Vuelvo
después de mucho tiempo, siempre es
demasiado tiempo cuando no se encuentra una salida. Agua estancada crea mala
vida, tinta reseca no libera.
Pero vuelvo en el
espacio preciso, apartado de todo y de todos. Vuelvo al silencio para hablarme,
para escucharme, para no perderme, para sosegarme. Para desnudarme.

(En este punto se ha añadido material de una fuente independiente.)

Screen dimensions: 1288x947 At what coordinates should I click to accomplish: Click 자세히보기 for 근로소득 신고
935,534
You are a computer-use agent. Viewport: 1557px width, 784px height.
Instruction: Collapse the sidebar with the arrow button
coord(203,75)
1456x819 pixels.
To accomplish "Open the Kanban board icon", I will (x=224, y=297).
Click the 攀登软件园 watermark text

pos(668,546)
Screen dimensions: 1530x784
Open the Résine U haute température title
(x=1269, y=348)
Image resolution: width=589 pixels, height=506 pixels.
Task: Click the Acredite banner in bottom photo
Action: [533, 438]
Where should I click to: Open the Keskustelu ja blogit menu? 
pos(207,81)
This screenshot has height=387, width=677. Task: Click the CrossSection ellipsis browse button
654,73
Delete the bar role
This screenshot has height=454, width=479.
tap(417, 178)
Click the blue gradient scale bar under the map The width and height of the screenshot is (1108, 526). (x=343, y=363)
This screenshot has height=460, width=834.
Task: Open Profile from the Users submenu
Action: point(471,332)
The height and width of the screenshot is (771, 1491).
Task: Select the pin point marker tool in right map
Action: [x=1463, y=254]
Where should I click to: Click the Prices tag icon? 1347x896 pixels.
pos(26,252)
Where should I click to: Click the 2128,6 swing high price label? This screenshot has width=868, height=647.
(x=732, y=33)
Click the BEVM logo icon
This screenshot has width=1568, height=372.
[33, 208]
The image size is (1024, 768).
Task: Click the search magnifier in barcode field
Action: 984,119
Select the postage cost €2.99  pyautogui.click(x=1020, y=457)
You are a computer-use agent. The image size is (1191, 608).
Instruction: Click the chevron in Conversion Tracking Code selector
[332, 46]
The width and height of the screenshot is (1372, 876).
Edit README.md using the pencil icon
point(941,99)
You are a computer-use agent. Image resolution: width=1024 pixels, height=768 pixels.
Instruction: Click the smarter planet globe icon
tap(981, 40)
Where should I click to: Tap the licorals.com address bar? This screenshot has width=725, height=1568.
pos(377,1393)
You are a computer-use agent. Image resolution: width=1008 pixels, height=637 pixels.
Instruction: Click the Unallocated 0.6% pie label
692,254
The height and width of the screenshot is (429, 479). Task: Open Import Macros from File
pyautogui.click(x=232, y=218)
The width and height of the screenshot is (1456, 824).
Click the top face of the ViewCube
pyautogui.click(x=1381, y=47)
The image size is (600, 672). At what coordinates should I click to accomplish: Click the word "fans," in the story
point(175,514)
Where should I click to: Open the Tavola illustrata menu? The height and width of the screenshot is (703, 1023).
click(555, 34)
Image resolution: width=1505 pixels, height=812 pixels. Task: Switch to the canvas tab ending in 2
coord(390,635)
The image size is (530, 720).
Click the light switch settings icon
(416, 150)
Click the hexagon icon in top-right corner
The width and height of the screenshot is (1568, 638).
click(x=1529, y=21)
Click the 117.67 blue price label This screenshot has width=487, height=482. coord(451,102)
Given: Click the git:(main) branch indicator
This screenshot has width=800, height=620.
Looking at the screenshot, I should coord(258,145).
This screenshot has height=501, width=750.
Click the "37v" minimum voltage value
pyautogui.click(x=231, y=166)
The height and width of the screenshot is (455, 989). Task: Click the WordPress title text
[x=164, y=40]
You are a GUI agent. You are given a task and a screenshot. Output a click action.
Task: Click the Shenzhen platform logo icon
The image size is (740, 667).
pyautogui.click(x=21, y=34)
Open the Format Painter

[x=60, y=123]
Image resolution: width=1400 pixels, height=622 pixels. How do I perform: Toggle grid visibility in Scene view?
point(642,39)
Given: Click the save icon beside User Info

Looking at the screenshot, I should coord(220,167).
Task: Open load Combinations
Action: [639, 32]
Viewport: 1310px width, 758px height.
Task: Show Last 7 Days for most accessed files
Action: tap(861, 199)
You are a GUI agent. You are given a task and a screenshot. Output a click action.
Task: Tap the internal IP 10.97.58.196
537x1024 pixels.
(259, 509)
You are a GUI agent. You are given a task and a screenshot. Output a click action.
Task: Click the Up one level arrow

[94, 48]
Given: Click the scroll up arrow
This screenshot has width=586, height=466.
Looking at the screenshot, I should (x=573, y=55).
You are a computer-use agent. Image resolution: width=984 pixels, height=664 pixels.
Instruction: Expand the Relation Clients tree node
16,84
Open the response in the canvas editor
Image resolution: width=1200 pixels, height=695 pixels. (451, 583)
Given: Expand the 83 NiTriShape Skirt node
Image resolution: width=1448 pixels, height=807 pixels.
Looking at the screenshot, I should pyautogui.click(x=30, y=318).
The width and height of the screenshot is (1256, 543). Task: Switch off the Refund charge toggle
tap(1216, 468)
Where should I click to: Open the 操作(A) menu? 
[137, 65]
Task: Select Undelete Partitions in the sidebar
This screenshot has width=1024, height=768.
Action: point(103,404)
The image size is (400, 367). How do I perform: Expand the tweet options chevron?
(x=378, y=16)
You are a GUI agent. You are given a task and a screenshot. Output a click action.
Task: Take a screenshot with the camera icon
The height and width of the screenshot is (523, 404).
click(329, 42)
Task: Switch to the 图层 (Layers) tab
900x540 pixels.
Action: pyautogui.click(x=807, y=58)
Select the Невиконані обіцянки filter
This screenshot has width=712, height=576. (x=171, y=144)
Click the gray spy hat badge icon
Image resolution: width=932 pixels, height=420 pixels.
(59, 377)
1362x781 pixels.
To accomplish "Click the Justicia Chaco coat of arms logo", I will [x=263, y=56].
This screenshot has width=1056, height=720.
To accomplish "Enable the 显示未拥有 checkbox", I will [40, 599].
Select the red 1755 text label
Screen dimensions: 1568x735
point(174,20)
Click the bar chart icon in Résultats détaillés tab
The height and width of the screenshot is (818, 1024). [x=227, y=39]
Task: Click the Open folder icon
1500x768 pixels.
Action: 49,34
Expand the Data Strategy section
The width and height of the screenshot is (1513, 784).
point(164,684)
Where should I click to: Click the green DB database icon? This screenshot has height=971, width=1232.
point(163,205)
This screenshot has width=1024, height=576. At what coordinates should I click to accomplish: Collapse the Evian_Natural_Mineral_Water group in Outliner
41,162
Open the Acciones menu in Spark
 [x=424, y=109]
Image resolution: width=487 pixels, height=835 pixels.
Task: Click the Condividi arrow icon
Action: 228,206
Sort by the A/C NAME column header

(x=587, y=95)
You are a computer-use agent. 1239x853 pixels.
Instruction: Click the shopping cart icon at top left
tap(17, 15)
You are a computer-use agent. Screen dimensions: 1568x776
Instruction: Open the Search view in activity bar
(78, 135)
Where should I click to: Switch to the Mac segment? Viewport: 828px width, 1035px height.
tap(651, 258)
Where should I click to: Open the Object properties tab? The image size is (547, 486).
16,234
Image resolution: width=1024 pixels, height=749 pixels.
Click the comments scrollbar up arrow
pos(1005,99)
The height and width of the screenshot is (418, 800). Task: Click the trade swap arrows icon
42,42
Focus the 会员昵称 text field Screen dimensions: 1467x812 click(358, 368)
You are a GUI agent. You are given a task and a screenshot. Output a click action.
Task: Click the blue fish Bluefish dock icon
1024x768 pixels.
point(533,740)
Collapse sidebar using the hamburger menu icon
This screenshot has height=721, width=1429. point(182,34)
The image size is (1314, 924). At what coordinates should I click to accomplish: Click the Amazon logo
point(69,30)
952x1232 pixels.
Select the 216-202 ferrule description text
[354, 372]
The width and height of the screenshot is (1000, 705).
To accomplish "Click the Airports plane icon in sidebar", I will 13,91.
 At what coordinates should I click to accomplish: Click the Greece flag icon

Siendo sincero, cuando finalmente
abro este cuaderno es al final del viaje, del camino. Pero sí que comencé a
escribir desde el primer paso, quizás incluso desde antes, cuando las
luciérnagas empezaron poco a poco a iluminar las galerías de esta mina llamada
mente. “Lucecita, lucecita, vuela libre, vuela alto”.
Una escultura no
comienza con el primer golpe de cincel, una pintura no comienza con el primer
trazo de un pincel. Así, mis sentimientos y pensamientos garabateados con tinta
son fruto de mis luciérnagas de cada mañana con la banda sonora de mis pasos
desde Lisboa hasta Oporto. La alquimia del arte precisa del alambique de la
imaginación y la amalgama de emociones y recuerdos que llevo dentro se
materializarán ahora, pero se gestó en el espacio preciso al que deseaba volver,
en el silencio por el que deseaba caminar.